Ich warne Sie! Lassen Sie sich als Vorgesetzte bei diesem Thema auf keinerlei Diskussionen ein! Weder muss das Kind wissen, dass es sich bei diesem Transgenderzeugs keineswegs um ein modernes Phänomen handelt – Transkinder gab es schon immer, und das seit mehr als einhundert Jahren und ganz ohne TikTok durchaus dokumentiert.

Sie werden der Querulantin auch nicht erzählen, dass es Kulturen gibt, in denen ein Leben zwischen den Geschlechtern nicht nur problemlos, sondern eine Besonderheit ist, die Würdigung erfährt. Ich nenne stellvertretend Samoa.

Immer schön den Mund halten, liebe Eltern!


Machen Sie es einfach wie die Türkei: Dort hat man regierungsseitig festgestellt, dass es zweierlei Menschen gibt: Männer und Frauen. In dieser Reihenfolge. Wer sich nicht eindeutig zuordnen lassen möchte oder kann, stellt eine Gefahr für die herrschende Gesellschaftsordnung dar und verbleibe gefälligst unsichtbar. Oder im Ausland.

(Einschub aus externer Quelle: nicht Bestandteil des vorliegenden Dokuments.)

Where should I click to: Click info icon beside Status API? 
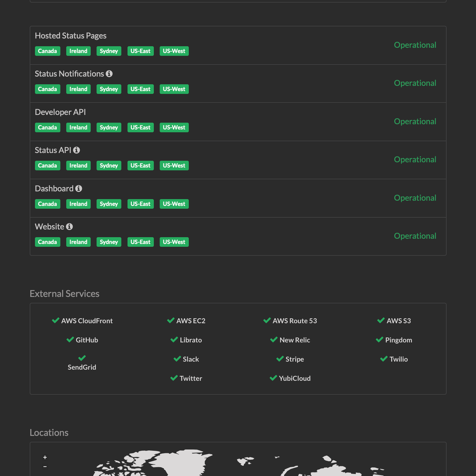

Bei den Mitgliedern von BTS konnte das türkische Familienministerium keine eindeutige Geschlechtszugehörigkeit feststellen. Folge: Einstufung als jugendgefährdend und fortgesetzte Überwachung aller Aktivitäten der Band. Man unterstellt ihr, eine geschlechtslose Gesellschaft anzustreben und so das gängige, traditionell gültige Modell unterlaufen zu wollen.

Mittels einer staatlichen App hat die Bevölkerung die Möglichkeit, weitere verdächtige Umtriebe zu melden, um der hormonellen Verirrung am Bosporus Herr zu werden.


Wie, um Himmels Willen, soll man mit Menschen umgehen, die sich nicht einsortieren lassen? Wo bleiben Fortpflanzung und Familienglück? Vor welchem Publikum soll Präsident Erdoğan denn sprechen, bitte, wenn alle gleich aussehen und deshalb nicht mehr ins Stadion dürfen?


Ich brauche dringend eine Denkpause und schlage zur Entspannung mal die oben genannten Bananenschnecken nach. Und: Holla, die Waldfee, kann ich nur sagen!

Ein hoher Prozentsatz der Bananenschneckenmänner ist auf ein Leben ohne Penis angewiesen. Oh! Mein! Gott! Welch glücklicher Umstand, dass die in der Türkei nicht vorkommen. Der Rest der Damen und Herren sind Hermaphroditen, also weder Jungs noch Mädels, sondern beides zugleich. Und: Spoiler alert! Eine der Arten zeichnet sich dadurch aus, dem Partner beim Geschlechtsakt den Penis abzubeißen.

Also, das ist mir alles zu animalisch und brutal!


Ich bringe jetzt ein Paket zur Post. Darin: Eine aktuelle Farbauswahl an Lip Gloss und eine Karte. Darauf: Sehr geehrter Herr Erdoğan, nur Mut! Auf den blassen Schimmer kommt es an!